# Spanish rock (stricly no salsa!!)



## gerrit (Jul 15, 2008)

I was wondering if anyone can recommend me any good local rock or indie bands from Spain. I moved here nearly 9 months ago and still haven't bounced on any Spanish rock band that caught my attention or that was heavily promoted. Barcelona and Madrid got a lot of concerts (on top of my head we've had Muse, Marilyn Manson, Tokio Hotel, AC/DC, Rammstein, Marillion, Blood Red Shoes, and many more) but it seems there's no local bands that are doing well unless we talk about more traditional Spanish music. If acts such as Muse, AC/DC or Rammstein are selling out concert halls here, it'd be very odd no local bands in this style would be around. I did see some local bands perform but the crowd was a 100 people maximum, none of them had a record deal and they mainly performed locally without being well known in other areas of Spain (let alone abroad). When chatting over the internet with a friend back in Holland he said he associates Spanish music only with Julio Iglesias and similar stuff 


Does anyone know some quality Spanish bands in the rock-metal-indie rock-new wave-prog rock umbrella?


----------



## Pesky Wesky (May 10, 2009)

Haven't really got my finger on the pulse of music in Spain, but I do have 3 friends who play in bands. I don't think it's really what you're looking for, but here goes...

I know Steve and Robin who are both English. The band is called the Cold Hearts and they play bluegrass!
Los Cold Hearts on MySpace Music - Free Streaming MP3s, Pictures & Music Downloads

I know Armando who's the drummer. The band is called Ñaco Goñi and the Bluescavidas. They play blues and have "gigs" all over Spain and are quite well known in their circle.
Bienvenido a la web de Ñaco goñi, esta es la web oficial de Ñaco goñi, los enlaces de arriba no son de la web oficial de Ñaco goñi.

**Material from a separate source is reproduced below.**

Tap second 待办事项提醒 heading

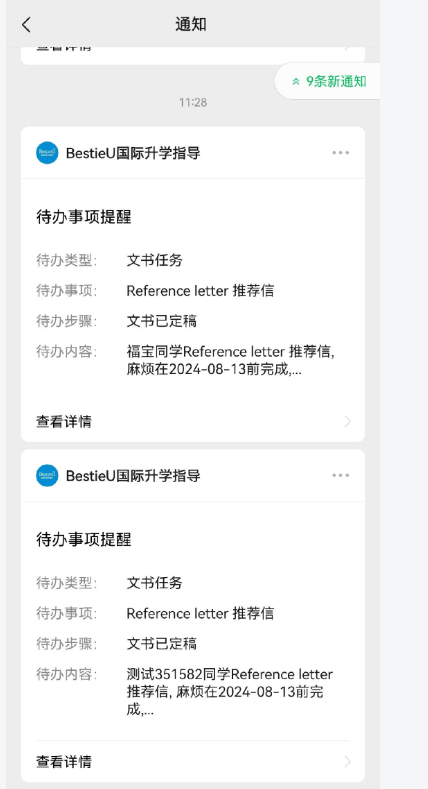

As for Spanish Spanish there are lots, but I don't know too much about it. I like Oreja de Van Gogh, El Canto Del Loco, Estopa but is probably too "pop" for many. Then there are classics like Los Secretos...


----------



## Xose (Dec 10, 2008)

gerrit said:


> I was wondering if anyone can recommend me any good local rock or indie bands from Spain. I moved here nearly 9 months ago and still haven't bounced on any Spanish rock band that caught my attention or that was heavily promoted. Barcelona and Madrid got a lot of concerts (on top of my head we've had Muse, Marilyn Manson, Tokio Hotel, AC/DC, Rammstein, Marillion, Blood Red Shoes, and many more) but it seems there's no local bands that are doing well unless we talk about more traditional Spanish music. If acts such as Muse, AC/DC or Rammstein are selling out concert halls here, it'd be very odd no local bands in this style would be around. I did see some local bands perform but the crowd was a 100 people maximum, none of them had a record deal and they mainly performed locally without being well known in other areas of Spain (let alone abroad). When chatting over the internet with a friend back in Holland he said he associates Spanish music only with Julio Iglesias and similar stuff
> 
> 
> Does anyone know some quality Spanish bands in the rock-metal-indie rock-new wave-prog rock umbrella?



If you want a reference for your friend, point him in the "Heroes Del Silencio" direction for music, but their last tour was 2007. They were, in my opinion, a very unique sound and quite excellent musicians. Bit like Celtas Cortos, though they are more celtic rock and folk than out and out rock - Pantera, Molly Hatchet, Metallica and the like.

Baron Rojo, Rosendo and La Frontera are still going I think if you're looking for gigs.

Good luck,
Xose


----------



## Guest (Apr 23, 2010)

Mago de Oz came here last year and played a fun concert in the plaza. 


And Bilbao is "cojonudo" for rock. I lived in Santander last year and it was mostly "chumba chumba" bumping - you know, the bologna that all my students like.


----------



## chris(madrid) (Mar 23, 2008)

Hmm - In what language?

Rosendo, Alaska, Dover, Vargas Blues Band ---- THERE ARE LOADS - but as most sing in Spanish they get less airtime. We have a bar locally they has a "jam" session every Friday - Some real talent - But being a waiter (whatever) pays better!


----------